[Editor’s Note: This is a “Kid’s Korner” post from our only paid columnist here at WCI, Whitney. She did one each quarter this year; you can see them here, here, and here. But given how much nagging this one took, it may be the last one for a while, unless you guys take up nagging duties for me. This post is the long-awaited one about child investing accounts.]

Disability Insurance

I have quite a few accounts for a few different reasons. My parents believe strongly in education and want me to have a good education, but they also want to teach me how to manage money effectively. My parents also hope I can avoid getting into as much debt as many young people these days.
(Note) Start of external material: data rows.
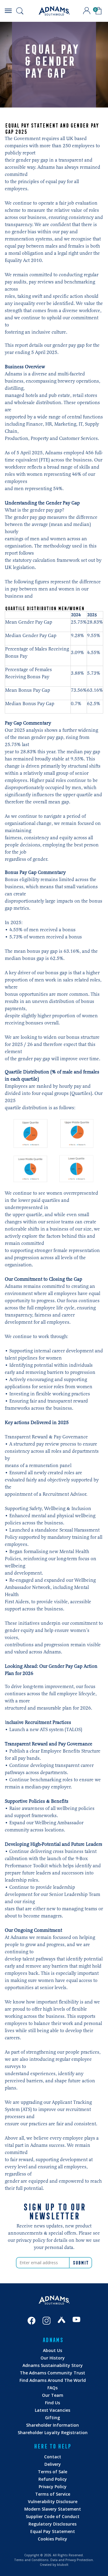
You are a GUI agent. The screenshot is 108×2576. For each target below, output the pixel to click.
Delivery (52, 2464)
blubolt (62, 2565)
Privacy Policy (53, 2486)
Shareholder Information (52, 2425)
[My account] (86, 11)
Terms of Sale (52, 2471)
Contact (52, 2457)
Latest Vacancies (52, 2410)
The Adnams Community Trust (52, 2373)
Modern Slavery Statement (52, 2509)
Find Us (52, 2402)
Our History (52, 2358)
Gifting (52, 2417)
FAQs (52, 2388)
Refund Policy (52, 2479)
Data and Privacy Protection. (72, 2560)
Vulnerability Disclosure (52, 2501)
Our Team (52, 2395)
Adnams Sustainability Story (52, 2365)
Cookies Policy (52, 2539)
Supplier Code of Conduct (53, 2516)
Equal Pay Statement (52, 2531)
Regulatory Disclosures (52, 2524)
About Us (52, 2350)
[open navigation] (8, 10)
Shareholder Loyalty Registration (53, 2432)
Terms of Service (52, 2494)
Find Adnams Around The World (53, 2380)
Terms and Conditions (31, 2560)
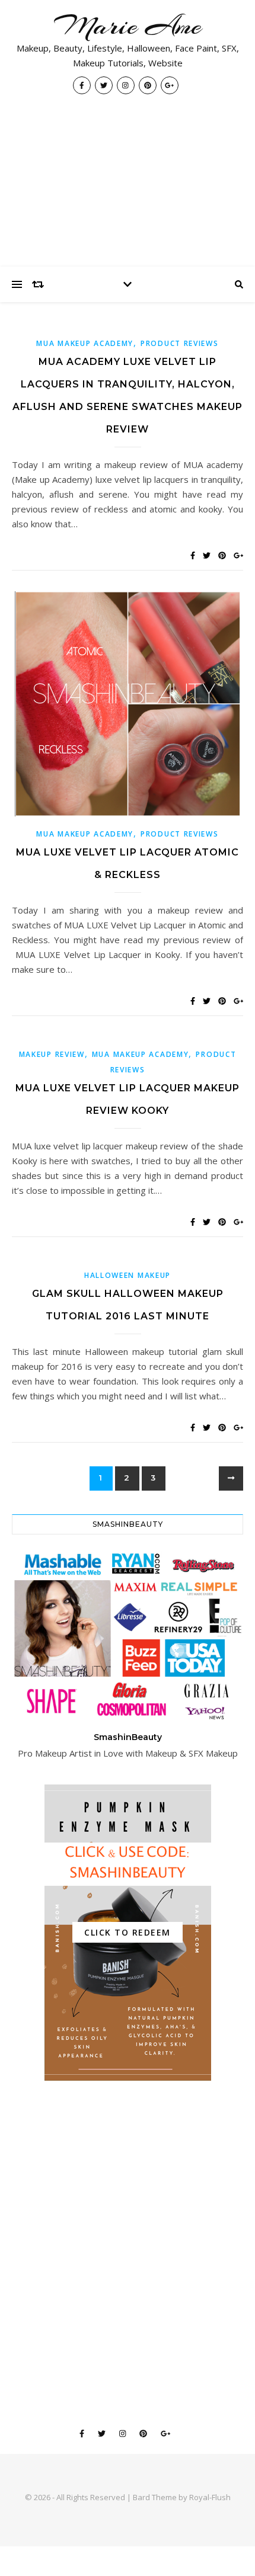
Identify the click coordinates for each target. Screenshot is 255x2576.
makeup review (52, 1054)
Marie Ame (128, 26)
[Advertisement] (127, 187)
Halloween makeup (127, 1275)
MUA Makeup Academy (84, 343)
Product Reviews (180, 343)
My Four Investing Accounts:

1. Credit Union Savings Account For Spending

The purpose of my savings account is for spending money. The money in this account is money I’ve made babysitting and gift money that I’ve received for birthdays, allowances, Christmas, etc. I currently have four or five hundred dollars in this account. I’ve used money in there to buy myself a new phone and few other things. Now, how much would I like to have in that account? I mean a million dollars would be great but it isn’t very realistic. I think in the next few years I’d like to have a least a thousand especially once I get a regular job when I am a little older. This account really isn’t about the amount of interest I get back because it only pays 0.1% percent in interest. My dad says I could swap it for a high-yield online savings account and get $4 a year, but it’s kind of hard to get excited about that.

Fun at Momentum

The author, just hanging around

2. UTMA aka My Twenties Fund

UTMA stands for Uniform Transfers to Minors Act. This account is what my dad calls my Twenties Fund. My parents ‘philosophy is that it’s better to give me money in my twenties when I actually need it instead of when they die and I don’t need it as much. So they started this account for me back in 2008. All of the money in this fund is contributed by my parents. I currently have $13,412.56 in this account. How much do I want to have in here? I don’t really know but things I’m going to need money for in my twenties include a mission, a house down payment, a car, a wedding, backpacking Europe etc. So it would be really nice to have quite a bit in there. It is invested in the Vanguard Total Stock Market Index Fund and the Vanguard Total International index fund. Since it was opened in 2008, when I was four, its returns have been 11% per year. Only around $6,000 was ever put in there and look how much it’s grown!

3. 529 College Fund

The purpose of a 529 is purely to save for education. Most of the money in this account was contributed by my parents, but some of it is from me. In fact, my dad will give me a match on my contributions. So if I put in $50 he’ll put in double that so another $100. Right now I have almost $47,000 in that account. My school counselor asked me about college savings in my recent college preparation meeting and was super impressed not only with the amount in the account, but that I had an account and actually knew about how much was in it!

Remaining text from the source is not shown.